**What is expected**
Note the line containing "448x383 pixels."; from it through the last line below, give only those lines again, exactly, both ends included, skipping pictures.

Stored data:
= Beginning of Section =

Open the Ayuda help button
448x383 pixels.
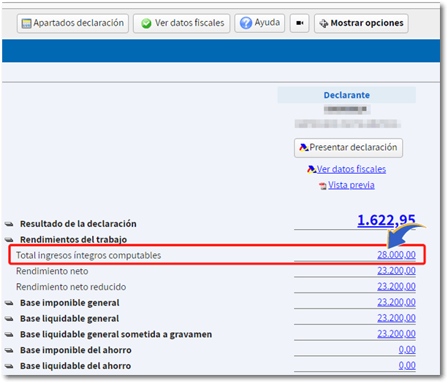click(x=259, y=23)
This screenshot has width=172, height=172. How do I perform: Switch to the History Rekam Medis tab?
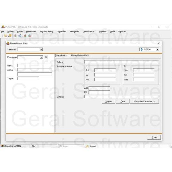80,56
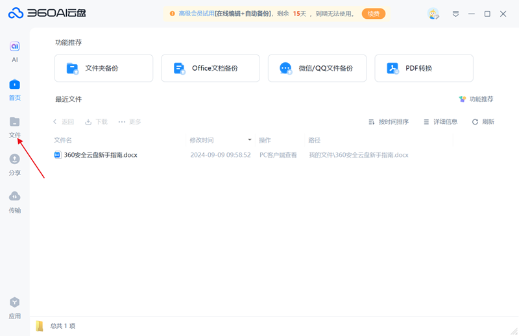
Task: Open the title bar dropdown menu icon
Action: [x=455, y=14]
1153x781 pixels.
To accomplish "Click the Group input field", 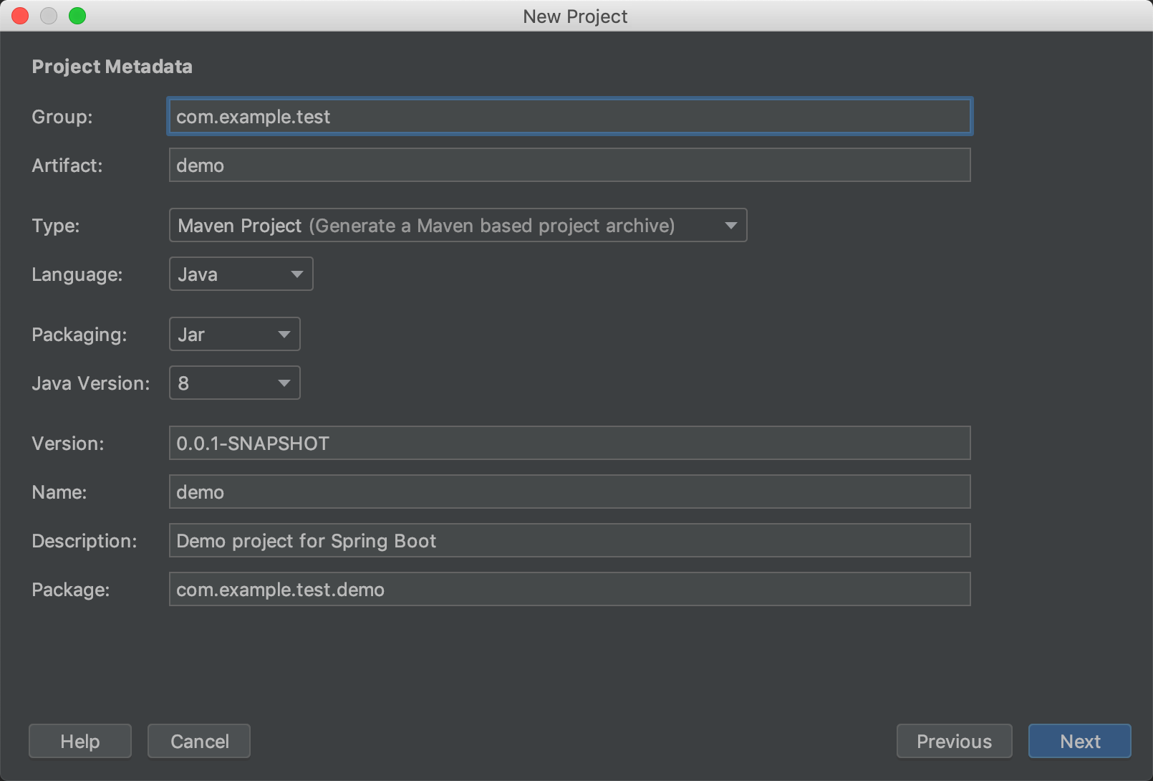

= End of Section =

**Response**
448x383 pixels.
click(x=259, y=23)
This screenshot has width=172, height=172. How do I perform: Switch to the History Rekam Medis tab?
80,56
Task: Open the title bar dropdown menu icon
Action: [x=455, y=14]
1153x781 pixels.
To accomplish "Click the Group input field", 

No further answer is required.